> [DO THIS] Copy the data below line for line, keeping every character unchanged.

> [LISTED RECORDS]

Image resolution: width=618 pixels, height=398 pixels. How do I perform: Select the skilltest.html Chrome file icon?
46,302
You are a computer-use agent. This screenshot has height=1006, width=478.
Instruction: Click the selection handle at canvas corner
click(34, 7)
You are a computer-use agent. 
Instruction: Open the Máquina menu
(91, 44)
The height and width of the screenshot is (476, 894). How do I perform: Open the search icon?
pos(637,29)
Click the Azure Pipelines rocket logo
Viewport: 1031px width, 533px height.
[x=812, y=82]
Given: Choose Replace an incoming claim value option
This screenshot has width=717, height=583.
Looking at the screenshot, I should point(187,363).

> [WRITTEN REPLY]
Image resolution: width=618 pixels, height=398 pixels. How do I perform: Select the skilltest.html Chrome file icon?
46,302
You are a computer-use agent. This screenshot has height=1006, width=478.
Instruction: Click the selection handle at canvas corner
click(34, 7)
You are a computer-use agent. 
Instruction: Open the Máquina menu
(91, 44)
The height and width of the screenshot is (476, 894). How do I perform: Open the search icon?
pos(637,29)
Click the Azure Pipelines rocket logo
Viewport: 1031px width, 533px height.
[x=812, y=82]
Given: Choose Replace an incoming claim value option
This screenshot has width=717, height=583.
Looking at the screenshot, I should point(187,363).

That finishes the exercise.